I guess there was an unspoken code in my upbringing that stated that to be preachy of your religious beliefs was tacky. Your religious beliefs were a personal connection between you and your chosen deity. They should be quietly and privately celebrated. The loudest you should get is with a hearty “Amen” at the end of the supper prayer. To inflict those beliefs on another was rude. I don’t think this approach was a bad thing.

I recognise that everyone has their own (or lack thereof) religious beliefs. I don’t care what people believe. If you feel your just reward is earned by worshipping a bottle of ketchup then get crazy with the ketchup, I’m certainly not going to stop you. However, don’t infringe on my territory by telling me that I have to worship a bottle of ketchup. You’ve got your way, I’ve got mine. It’s a bit of a leap for me to admit this but while I have my own spiritual beliefs (which would be considered to be part of “the fringe”), I don’t subscribe to the whole organised religion thing.

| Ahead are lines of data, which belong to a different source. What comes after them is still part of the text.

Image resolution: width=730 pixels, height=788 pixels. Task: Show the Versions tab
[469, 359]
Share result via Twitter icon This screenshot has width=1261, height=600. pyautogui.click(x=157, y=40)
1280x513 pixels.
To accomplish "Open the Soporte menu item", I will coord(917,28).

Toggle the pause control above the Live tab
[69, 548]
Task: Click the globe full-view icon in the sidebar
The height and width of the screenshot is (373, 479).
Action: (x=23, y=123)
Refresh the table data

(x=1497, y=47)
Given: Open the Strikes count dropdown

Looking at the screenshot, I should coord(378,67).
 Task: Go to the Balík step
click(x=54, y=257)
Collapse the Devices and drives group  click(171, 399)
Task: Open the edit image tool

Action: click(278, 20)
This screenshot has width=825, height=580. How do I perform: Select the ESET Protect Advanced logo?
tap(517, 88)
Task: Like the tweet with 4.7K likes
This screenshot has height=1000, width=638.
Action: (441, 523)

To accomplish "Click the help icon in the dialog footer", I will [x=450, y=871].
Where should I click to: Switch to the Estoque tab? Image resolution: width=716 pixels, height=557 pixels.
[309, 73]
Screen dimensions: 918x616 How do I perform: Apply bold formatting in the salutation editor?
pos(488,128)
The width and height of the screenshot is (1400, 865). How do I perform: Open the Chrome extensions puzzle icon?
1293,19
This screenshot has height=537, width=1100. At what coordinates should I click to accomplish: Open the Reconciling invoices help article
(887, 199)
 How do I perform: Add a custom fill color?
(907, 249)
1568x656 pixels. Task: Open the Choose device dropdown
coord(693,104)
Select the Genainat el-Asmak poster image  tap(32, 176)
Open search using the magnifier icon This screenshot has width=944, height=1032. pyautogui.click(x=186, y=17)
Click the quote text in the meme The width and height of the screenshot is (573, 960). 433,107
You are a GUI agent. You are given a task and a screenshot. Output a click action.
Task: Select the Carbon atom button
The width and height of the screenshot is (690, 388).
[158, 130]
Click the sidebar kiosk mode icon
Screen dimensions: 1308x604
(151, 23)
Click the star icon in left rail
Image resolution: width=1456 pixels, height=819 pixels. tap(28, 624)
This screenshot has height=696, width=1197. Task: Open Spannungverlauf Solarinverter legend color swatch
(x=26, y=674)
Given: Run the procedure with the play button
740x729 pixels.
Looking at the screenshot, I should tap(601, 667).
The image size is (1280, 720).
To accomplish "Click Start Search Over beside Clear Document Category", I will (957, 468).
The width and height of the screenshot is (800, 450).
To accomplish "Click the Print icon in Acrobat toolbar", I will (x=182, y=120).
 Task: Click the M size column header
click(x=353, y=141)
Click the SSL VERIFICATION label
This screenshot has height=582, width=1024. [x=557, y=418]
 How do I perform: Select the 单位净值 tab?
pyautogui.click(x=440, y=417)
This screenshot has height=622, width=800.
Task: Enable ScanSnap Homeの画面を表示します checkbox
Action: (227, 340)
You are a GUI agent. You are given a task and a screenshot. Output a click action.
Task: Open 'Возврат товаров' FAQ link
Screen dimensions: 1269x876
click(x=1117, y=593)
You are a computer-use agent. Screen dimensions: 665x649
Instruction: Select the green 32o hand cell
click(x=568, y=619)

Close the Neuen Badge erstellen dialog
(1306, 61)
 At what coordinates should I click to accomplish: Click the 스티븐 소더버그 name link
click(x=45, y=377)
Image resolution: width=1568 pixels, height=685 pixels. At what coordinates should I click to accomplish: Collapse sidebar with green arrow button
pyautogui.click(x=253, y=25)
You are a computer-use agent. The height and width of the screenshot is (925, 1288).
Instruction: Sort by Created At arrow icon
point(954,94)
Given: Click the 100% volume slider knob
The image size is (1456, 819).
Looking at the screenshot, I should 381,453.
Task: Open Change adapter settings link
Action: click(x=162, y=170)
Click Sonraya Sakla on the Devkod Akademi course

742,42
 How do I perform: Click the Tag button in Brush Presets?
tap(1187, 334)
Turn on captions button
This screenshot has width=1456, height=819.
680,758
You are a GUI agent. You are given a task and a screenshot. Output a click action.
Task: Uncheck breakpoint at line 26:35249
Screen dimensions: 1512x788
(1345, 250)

I believe to pigeon-hole “God” into a “He” that gets cranky from time to time and sends his children to eternal damnation is utter rubbish. To me the idea of throwing more money into the collection plate during one hour out of 168 (and then be mean as hell the other 167 hours in a week) just so you get in the express lane to “heaven” is crazy. Organised religion makes it too complicated; I believe the message is simply “live a good life, do good things, show respect, share your love”.

But that doesn’t really make people money, does it? Fear is what makes those in power money. “You can’t eat meat on Friday. You can’t masturbate. You can’t love someone of the same sex. If you do any of these things, you’re going to hell.” I remember asking my mother what hell was. She looked around nervously (because we didn’t talk about these things) and then cautioned out this answer. “I believe this is hell. If we survive this, we get into heaven.”

In many ways, I think Mom had it right.

Anyway, so when I stumble upon the evergrowing number of religious stations on the radio, my first thought is “how rude!”. That thought is quickly followed up with a “they must not believe what they’re saying if they have to say it so much.” Then I hear “Blah blah blah Hallelujah!” It doesn’t even sound as friendly as Charlie Brown’s teacher voice.

A number of years ago I hired a man that was quite religious. I knew it going into the employment contract; he mentioned his church a LOT on his resume. However, his qualifications were unparalleled and his religious beliefs were none of my business. Until he told me, on his second day of work, that I would be burning in hell because of my relationship with Earl. That’s when I smiled and sweetly said, “You can read your Bible all you want. You can believe your Bible with every ounce of being. You can go to church every waking moment and you can give your entire salary as an offering for the fast track to your heaven.

“Just don’t beat me over the head with your Bible.” He never said another word on the subject.